§ Aim of the task
Convert every line of the records below into a Markdown table with two columns, Row for the row number and Line for the line itself, leaving out blank lines.

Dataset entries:
# # # #

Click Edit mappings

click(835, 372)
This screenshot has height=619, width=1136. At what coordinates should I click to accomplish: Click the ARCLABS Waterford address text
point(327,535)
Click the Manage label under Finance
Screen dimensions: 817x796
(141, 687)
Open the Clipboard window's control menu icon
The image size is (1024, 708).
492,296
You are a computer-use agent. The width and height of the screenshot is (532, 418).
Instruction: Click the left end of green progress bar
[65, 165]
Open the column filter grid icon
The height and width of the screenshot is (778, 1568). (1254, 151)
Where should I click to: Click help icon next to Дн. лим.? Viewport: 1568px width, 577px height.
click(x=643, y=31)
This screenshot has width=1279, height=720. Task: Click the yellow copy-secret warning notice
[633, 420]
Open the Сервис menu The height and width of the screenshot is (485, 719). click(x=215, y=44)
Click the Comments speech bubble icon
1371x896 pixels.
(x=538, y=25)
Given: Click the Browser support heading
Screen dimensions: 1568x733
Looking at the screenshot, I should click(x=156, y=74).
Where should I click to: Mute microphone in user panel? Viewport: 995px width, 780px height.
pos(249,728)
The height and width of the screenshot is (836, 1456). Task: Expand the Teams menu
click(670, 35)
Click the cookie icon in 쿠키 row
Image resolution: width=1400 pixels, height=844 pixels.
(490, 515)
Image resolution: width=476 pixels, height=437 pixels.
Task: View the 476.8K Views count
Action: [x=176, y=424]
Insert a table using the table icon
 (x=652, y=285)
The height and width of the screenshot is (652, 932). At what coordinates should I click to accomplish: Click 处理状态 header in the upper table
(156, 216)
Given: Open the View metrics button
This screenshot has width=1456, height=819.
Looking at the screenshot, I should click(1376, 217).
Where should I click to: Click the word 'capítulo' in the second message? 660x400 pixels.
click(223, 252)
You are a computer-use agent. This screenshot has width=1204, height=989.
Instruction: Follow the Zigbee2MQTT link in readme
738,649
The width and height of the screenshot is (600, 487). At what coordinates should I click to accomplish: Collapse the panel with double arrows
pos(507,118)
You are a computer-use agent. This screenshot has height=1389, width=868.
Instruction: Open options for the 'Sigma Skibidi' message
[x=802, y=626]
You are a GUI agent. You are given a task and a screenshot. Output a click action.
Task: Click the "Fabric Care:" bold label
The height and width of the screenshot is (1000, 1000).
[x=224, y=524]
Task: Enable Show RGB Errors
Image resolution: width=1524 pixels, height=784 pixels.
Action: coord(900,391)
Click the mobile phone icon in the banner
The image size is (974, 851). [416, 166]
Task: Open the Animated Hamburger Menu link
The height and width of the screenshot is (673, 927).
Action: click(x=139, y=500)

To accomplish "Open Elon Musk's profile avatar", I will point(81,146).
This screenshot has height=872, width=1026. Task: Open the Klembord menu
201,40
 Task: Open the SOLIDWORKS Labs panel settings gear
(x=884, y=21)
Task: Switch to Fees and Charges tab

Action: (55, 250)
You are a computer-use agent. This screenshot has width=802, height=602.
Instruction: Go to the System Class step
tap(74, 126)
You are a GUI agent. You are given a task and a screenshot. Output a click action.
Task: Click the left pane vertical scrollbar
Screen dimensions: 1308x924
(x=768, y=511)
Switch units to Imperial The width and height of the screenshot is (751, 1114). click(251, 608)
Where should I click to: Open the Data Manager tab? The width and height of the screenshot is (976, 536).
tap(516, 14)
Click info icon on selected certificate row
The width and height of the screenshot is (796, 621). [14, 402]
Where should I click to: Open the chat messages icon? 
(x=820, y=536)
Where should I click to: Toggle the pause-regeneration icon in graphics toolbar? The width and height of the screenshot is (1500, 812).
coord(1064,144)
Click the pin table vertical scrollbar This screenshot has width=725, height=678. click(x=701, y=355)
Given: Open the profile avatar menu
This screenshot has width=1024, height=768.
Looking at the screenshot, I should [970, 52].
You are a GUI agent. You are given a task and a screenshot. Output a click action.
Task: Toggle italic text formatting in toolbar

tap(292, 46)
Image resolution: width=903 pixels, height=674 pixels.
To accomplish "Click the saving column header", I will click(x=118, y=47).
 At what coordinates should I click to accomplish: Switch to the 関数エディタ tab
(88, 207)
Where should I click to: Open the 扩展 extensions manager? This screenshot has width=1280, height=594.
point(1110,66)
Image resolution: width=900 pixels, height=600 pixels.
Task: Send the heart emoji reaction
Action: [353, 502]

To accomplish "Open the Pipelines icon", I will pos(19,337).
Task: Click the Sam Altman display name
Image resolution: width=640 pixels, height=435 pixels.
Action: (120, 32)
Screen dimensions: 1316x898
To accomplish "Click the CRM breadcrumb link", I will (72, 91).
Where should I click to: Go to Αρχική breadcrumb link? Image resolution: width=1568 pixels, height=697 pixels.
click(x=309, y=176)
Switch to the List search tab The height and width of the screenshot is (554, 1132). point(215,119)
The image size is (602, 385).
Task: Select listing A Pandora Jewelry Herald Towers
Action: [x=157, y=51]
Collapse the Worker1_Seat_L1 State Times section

# # # #

§ Solution for this exercise
| Row | Line |
|---|---|
| 1 | Click Edit mappings |
| 2 | click(835, 372) |
| 3 | This screenshot has height=619, width=1136. At what coordinates should I click to accomplish: Click the ARCLABS Waterford address text |
| 4 | point(327,535) |
| 5 | Click the Manage label under Finance |
| 6 | Screen dimensions: 817x796 |
| 7 | (141, 687) |
| 8 | Open the Clipboard window's control menu icon |
| 9 | The image size is (1024, 708). |
| 10 | 492,296 |
| 11 | You are a computer-use agent. The width and height of the screenshot is (532, 418). |
| 12 | Instruction: Click the left end of green progress bar |
| 13 | [65, 165] |
| 14 | Open the column filter grid icon |
| 15 | The height and width of the screenshot is (778, 1568). (1254, 151) |
| 16 | Where should I click to: Click help icon next to Дн. лим.? Viewport: 1568px width, 577px height. |
| 17 | click(x=643, y=31) |
| 18 | This screenshot has width=1279, height=720. Task: Click the yellow copy-secret warning notice |
| 19 | [633, 420] |
| 20 | Open the Сервис menu The height and width of the screenshot is (485, 719). click(x=215, y=44) |
| 21 | Click the Comments speech bubble icon |
| 22 | 1371x896 pixels. |
| 23 | (x=538, y=25) |
| 24 | Given: Click the Browser support heading |
| 25 | Screen dimensions: 1568x733 |
| 26 | Looking at the screenshot, I should click(x=156, y=74). |
| 27 | Where should I click to: Mute microphone in user panel? Viewport: 995px width, 780px height. |
| 28 | pos(249,728) |
| 29 | The height and width of the screenshot is (836, 1456). Task: Expand the Teams menu |
| 30 | click(670, 35) |
| 31 | Click the cookie icon in 쿠키 row |
| 32 | Image resolution: width=1400 pixels, height=844 pixels. |
| 33 | (490, 515) |
| 34 | Image resolution: width=476 pixels, height=437 pixels. |
| 35 | Task: View the 476.8K Views count |
| 36 | Action: [x=176, y=424] |
| 37 | Insert a table using the table icon |
| 38 |  (x=652, y=285) |
| 39 | The height and width of the screenshot is (652, 932). At what coordinates should I click to accomplish: Click 处理状态 header in the upper table |
| 40 | (156, 216) |
| 41 | Given: Open the View metrics button |
| 42 | This screenshot has width=1456, height=819. |
| 43 | Looking at the screenshot, I should click(1376, 217). |
| 44 | Where should I click to: Click the word 'capítulo' in the second message? 660x400 pixels. |
| 45 | click(223, 252) |
| 46 | You are a computer-use agent. This screenshot has width=1204, height=989. |
| 47 | Instruction: Follow the Zigbee2MQTT link in readme |
| 48 | 738,649 |
| 49 | The width and height of the screenshot is (600, 487). At what coordinates should I click to accomplish: Collapse the panel with double arrows |
| 50 | pos(507,118) |
| 51 | You are a computer-use agent. This screenshot has height=1389, width=868. |
| 52 | Instruction: Open options for the 'Sigma Skibidi' message |
| 53 | [x=802, y=626] |
| 54 | You are a GUI agent. You are given a task and a screenshot. Output a click action. |
| 55 | Task: Click the "Fabric Care:" bold label |
| 56 | The height and width of the screenshot is (1000, 1000). |
| 57 | [x=224, y=524] |
| 58 | Task: Enable Show RGB Errors |
| 59 | Image resolution: width=1524 pixels, height=784 pixels. |
| 60 | Action: coord(900,391) |
| 61 | Click the mobile phone icon in the banner |
| 62 | The image size is (974, 851). [416, 166] |
| 63 | Task: Open the Animated Hamburger Menu link |
| 64 | The height and width of the screenshot is (673, 927). |
| 65 | Action: click(x=139, y=500) |
| 66 | To accomplish "Open Elon Musk's profile avatar", I will point(81,146). |
| 67 | This screenshot has height=872, width=1026. Task: Open the Klembord menu |
| 68 | 201,40 |
| 69 |  Task: Open the SOLIDWORKS Labs panel settings gear |
| 70 | (x=884, y=21) |
| 71 | Task: Switch to Fees and Charges tab |
| 72 | Action: (55, 250) |
| 73 | You are a computer-use agent. This screenshot has width=802, height=602. |
| 74 | Instruction: Go to the System Class step |
| 75 | tap(74, 126) |
| 76 | You are a GUI agent. You are given a task and a screenshot. Output a click action. |
| 77 | Task: Click the left pane vertical scrollbar |
| 78 | Screen dimensions: 1308x924 |
| 79 | (x=768, y=511) |
| 80 | Switch units to Imperial The width and height of the screenshot is (751, 1114). click(251, 608) |
| 81 | Where should I click to: Open the Data Manager tab? The width and height of the screenshot is (976, 536). |
| 82 | tap(516, 14) |
| 83 | Click info icon on selected certificate row |
| 84 | The width and height of the screenshot is (796, 621). [14, 402] |
| 85 | Where should I click to: Open the chat messages icon?  |
| 86 | (x=820, y=536) |
| 87 | Where should I click to: Toggle the pause-regeneration icon in graphics toolbar? The width and height of the screenshot is (1500, 812). |
| 88 | coord(1064,144) |
| 89 | Click the pin table vertical scrollbar This screenshot has width=725, height=678. click(x=701, y=355) |
| 90 | Given: Open the profile avatar menu |
| 91 | This screenshot has width=1024, height=768. |
| 92 | Looking at the screenshot, I should [970, 52]. |
| 93 | You are a GUI agent. You are given a task and a screenshot. Output a click action. |
| 94 | Task: Toggle italic text formatting in toolbar |
| 95 | tap(292, 46) |
| 96 | Image resolution: width=903 pixels, height=674 pixels. |
| 97 | To accomplish "Click the saving column header", I will click(x=118, y=47). |
| 98 |  At what coordinates should I click to accomplish: Switch to the 関数エディタ tab |
| 99 | (88, 207) |
| 100 | Where should I click to: Open the 扩展 extensions manager? This screenshot has width=1280, height=594. |
| 101 | point(1110,66) |
| 102 | Image resolution: width=900 pixels, height=600 pixels. |
| 103 | Task: Send the heart emoji reaction |
| 104 | Action: [353, 502] |
| 105 | To accomplish "Open the Pipelines icon", I will pos(19,337). |
| 106 | Task: Click the Sam Altman display name |
| 107 | Image resolution: width=640 pixels, height=435 pixels. |
| 108 | Action: (120, 32) |
| 109 | Screen dimensions: 1316x898 |
| 110 | To accomplish "Click the CRM breadcrumb link", I will (72, 91). |
| 111 | Where should I click to: Go to Αρχική breadcrumb link? Image resolution: width=1568 pixels, height=697 pixels. |
| 112 | click(x=309, y=176) |
| 113 | Switch to the List search tab The height and width of the screenshot is (554, 1132). point(215,119) |
| 114 | The image size is (602, 385). |
| 115 | Task: Select listing A Pandora Jewelry Herald Towers |
| 116 | Action: [x=157, y=51] |
| 117 | Collapse the Worker1_Seat_L1 State Times section |